With the example above we at least need the octodns bind and powerdns provider. The powerdns provider is needed because it's used in the example. NixOS-DNS uses the bind provider internally, since it can reads zone-files, so we also need that. We do this because it is a lot less maintenance and less likely to have bugs instead of also maintaining a nixos-dns to octodns internal yaml builder.
You can run the example below to check if your config works, just make sure to do a nix build /your/nixos/config#octodns
before and replace example.com.
(note the trailing dot) with your domain.
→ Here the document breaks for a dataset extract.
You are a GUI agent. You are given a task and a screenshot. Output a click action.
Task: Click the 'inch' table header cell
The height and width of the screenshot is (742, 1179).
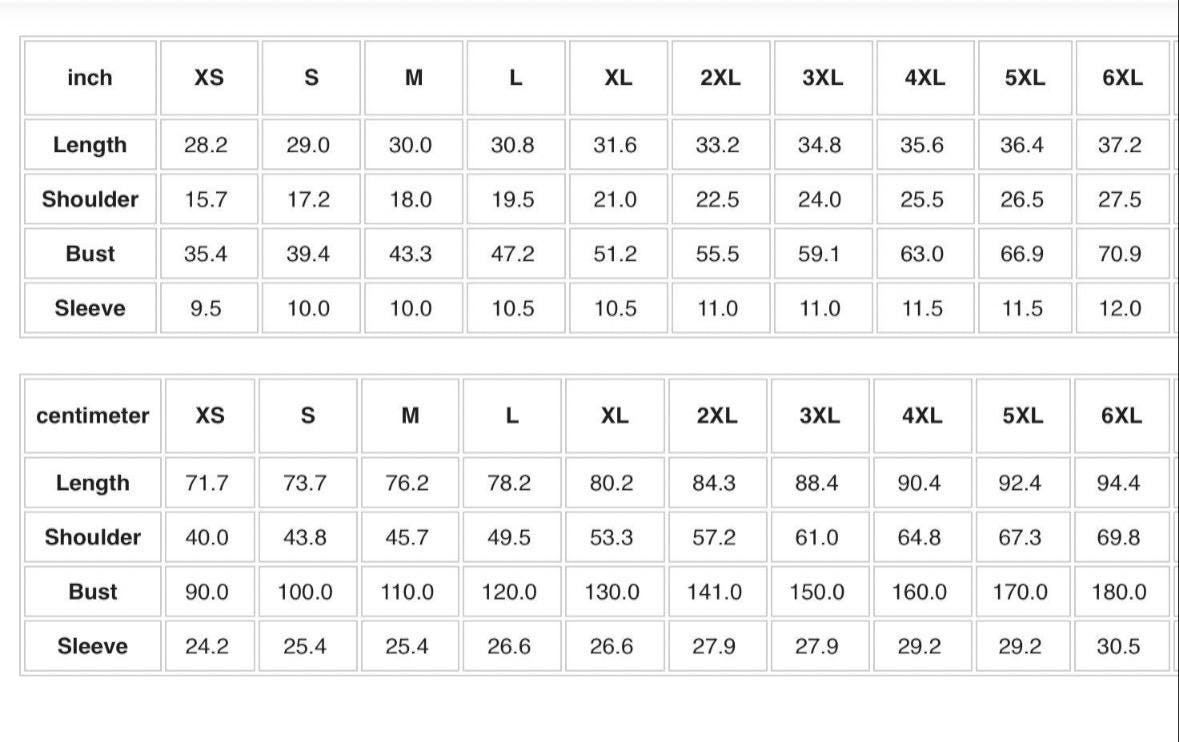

nix-shell -p 'octodns.withProviders (ps: [ octodns-providers.bind octodns-providers.powerdns ])' --run "POWERDNS_API_KEY="" octodns-dump --config-file=./result --output-dir=/tmp/octodns_dump example.com. config"
cat /tmp/octodns_dump/example.com.yaml
Please refer to the octodns documentation for more information, the values should map one to one to nixos-dns.
Updating
We want to strongly encourage you to take a look at the CHANGELOG.md before updating. Other then that the updates should be as straight forward as any other NixOS updates.